Saudi Aramco chief confirms IPO despite doubts

"The listing venue will be discussed and shared in due course," says Nasser

RIYADH - As questions swirl around the viability of Saudi Aramco's initial public offering, the oil giant's CEO has stepped in to confirm the IPO is on track for the second half of 2018.
The plan to float five percent of state-owned Aramco -- expected to be the world's largest stock sale -- forms the cornerstone of a reform programme envisaged by Crown Prince Mohammed bin Salman to wean the economy off its reliance on oil.
It could generate much-needed revenue after the country lost hundreds of billions of dollars since crude prices slumped in mid-2014, leading to huge budget deficits and withdrawals from strategic reserves.
Analysts, however, have voiced misgivings following recent media reports that the flotation could be shelved amid concerns over its feasibility in favour of a private stake sale.
Aramco's chief executive Amin Nasser on Monday shot down the reports and laid out a specific timeframe for the IPO.
"We have always said that we will be listing in 2018, and to be more specific, in the second half of 2018," Nasser said in an interview to CNBC television.
"The listing venue will be discussed and shared in due course," Nasser told the channel in Riyadh.
- Private stake sale? -
The IPO was announced with much fanfare last year when Prince Mohammed laid out his sweeping Vision 2030 plan to modernise the Saudi economy.
Investors salivated at the prospects of a share sale expected to generate $100 billion based on a $2 trillion valuation of the company.
The Aramco chief on Monday rejected reports that Saudi authorities were in talks with Chinese or other investors to sell a minority stake in the firm.
But analysts point out the practicality of a private placement of Aramco shares, which they say could give Saudi Arabia an immediate cash injection and more flexibility to consider various listing options.
"A private placement of a small stake in Aramco would solve a lot of headaches with the current efforts to list the company in global platforms," said Karen Young, a scholar at the Arab Gulf States Institute in Washington.
"The price can be more directly negotiated, and help its original motivation to relieve some fiscal pressure in the short term.
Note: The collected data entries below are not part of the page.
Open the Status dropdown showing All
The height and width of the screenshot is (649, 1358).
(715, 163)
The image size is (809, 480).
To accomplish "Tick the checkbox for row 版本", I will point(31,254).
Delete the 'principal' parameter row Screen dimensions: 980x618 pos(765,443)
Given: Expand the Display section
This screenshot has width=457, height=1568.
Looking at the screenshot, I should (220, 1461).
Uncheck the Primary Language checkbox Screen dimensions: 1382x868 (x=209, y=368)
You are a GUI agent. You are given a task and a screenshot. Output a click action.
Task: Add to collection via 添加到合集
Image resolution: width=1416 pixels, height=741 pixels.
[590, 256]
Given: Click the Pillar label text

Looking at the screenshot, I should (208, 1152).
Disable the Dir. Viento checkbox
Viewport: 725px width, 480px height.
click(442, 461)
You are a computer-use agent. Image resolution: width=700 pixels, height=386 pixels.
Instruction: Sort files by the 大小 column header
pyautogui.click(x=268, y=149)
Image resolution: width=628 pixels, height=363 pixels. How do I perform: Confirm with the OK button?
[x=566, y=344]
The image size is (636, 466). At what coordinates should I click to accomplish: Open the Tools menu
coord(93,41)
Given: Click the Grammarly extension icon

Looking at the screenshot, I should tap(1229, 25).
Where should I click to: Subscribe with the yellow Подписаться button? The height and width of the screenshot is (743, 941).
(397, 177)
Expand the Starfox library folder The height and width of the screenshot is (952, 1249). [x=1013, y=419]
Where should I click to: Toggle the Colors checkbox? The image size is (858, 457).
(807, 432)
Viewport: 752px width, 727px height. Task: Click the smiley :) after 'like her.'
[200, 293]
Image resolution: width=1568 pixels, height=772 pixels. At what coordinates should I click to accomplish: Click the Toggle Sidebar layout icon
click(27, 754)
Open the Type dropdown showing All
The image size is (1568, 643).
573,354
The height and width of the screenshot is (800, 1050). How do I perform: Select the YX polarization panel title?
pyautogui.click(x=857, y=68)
A direct placement can also be closed quickly," Young said.
Saudi Arabia had laid out plans for a dual listing on the Saudi stock market and an international exchange for 2018, with markets in New York and London vying for the offering.
But the company has struggled to select an international venue for its listing.
"A private placement... could increase the likelihood of a delay in the IPO beyond 2018," said analysis firm Eurasia Group.
It added, however, that the move would offer Saudi Arabia the flexibility to list on an international exchange when oil prices perk up.
- Scrutiny of investors -
Unlike the IPO, a private sale would also spare the kingdom's leadership from the eagle-eyed scrutiny of global investors.
Investors have long debated whether Aramco could really be valued close to $2 trillion, as the Saudi leadership claims.
"Domestic politics in Saudi Arabia right now do not need a scandal" surrounding Aramco's finances, said Young.
For the IPO to succeed, Aramco's oil reserves would have to be independently verified and its internal finances reliably audited -- a kind of transparency that the company is unaccustomed to.
"Saudi Arabia will have to disclose a great deal of facts and figures that it has traditionally viewed as state secrets," said Hossein Askari, a professor of business and international studies at George Washington University.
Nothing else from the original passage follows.